Arrowhead Pharmaceuticals has launched legal action against Ionis Pharmaceuticals, aiming to neutralize Ionis' claim that Arrowhead's potential rival to Tryngolza breaches a patent.
Arrowhead claims that Ionis’ patent is “invalid and not infringed by Arrowhead’s planned commercialization of Arrowhead's investigational rare disease drug plozasiran,” according to a Sept. 10 complaint filed in the U.S. District Court for the District of Delaware.
Plozasiran is an RNAi therapeutic designed to reduce production of apolipoprotein C-III (APOC3) in order to lower triglycerides and restore lipid levels.

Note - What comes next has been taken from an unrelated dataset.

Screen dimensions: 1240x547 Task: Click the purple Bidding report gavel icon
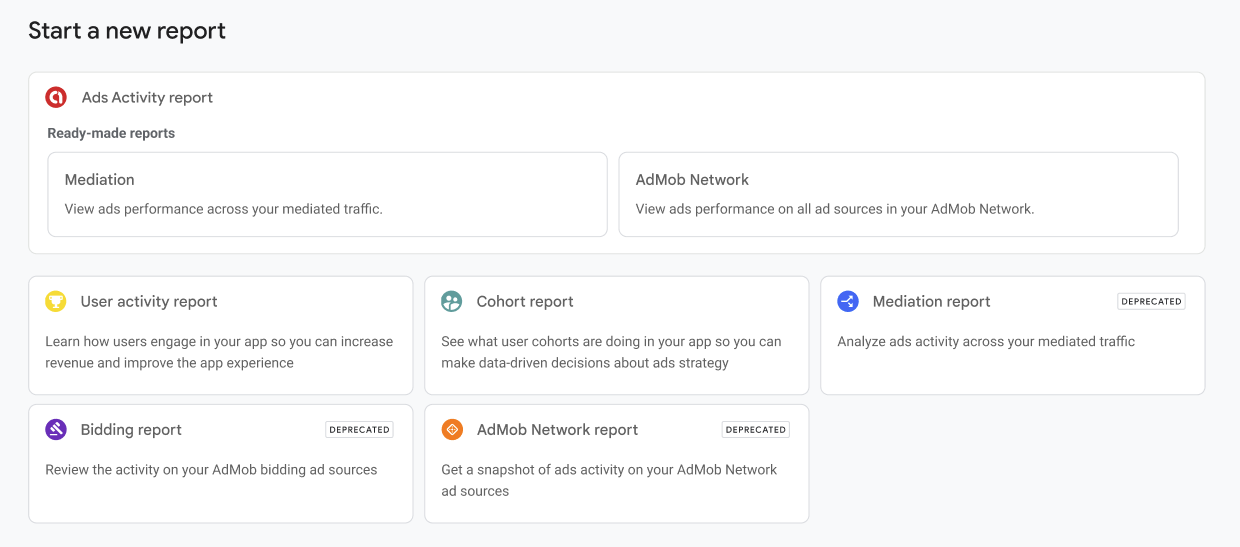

The candidate holds first-in-class potential and is currently under FDA review as a treatment for a rare genetic disorder called familial chylomicronemia syndrome (FCS), with a decision expected on or before Nov. 18.
The asset, previously dubbed ARO-APOC3, has secured breakthrough therapy, orphan drug and fast track tags from the FDA.
If Arrowhead’s candidate gains the FDA green light, it will face Ionis’ Tryngolza (olezarsen), which secured approval for FCS in December 2024. The antisense oligonucleotide was the first treatment to gain FDA clearance in the rare metabolic condition and is the first drug Ionis has commercialized on its own.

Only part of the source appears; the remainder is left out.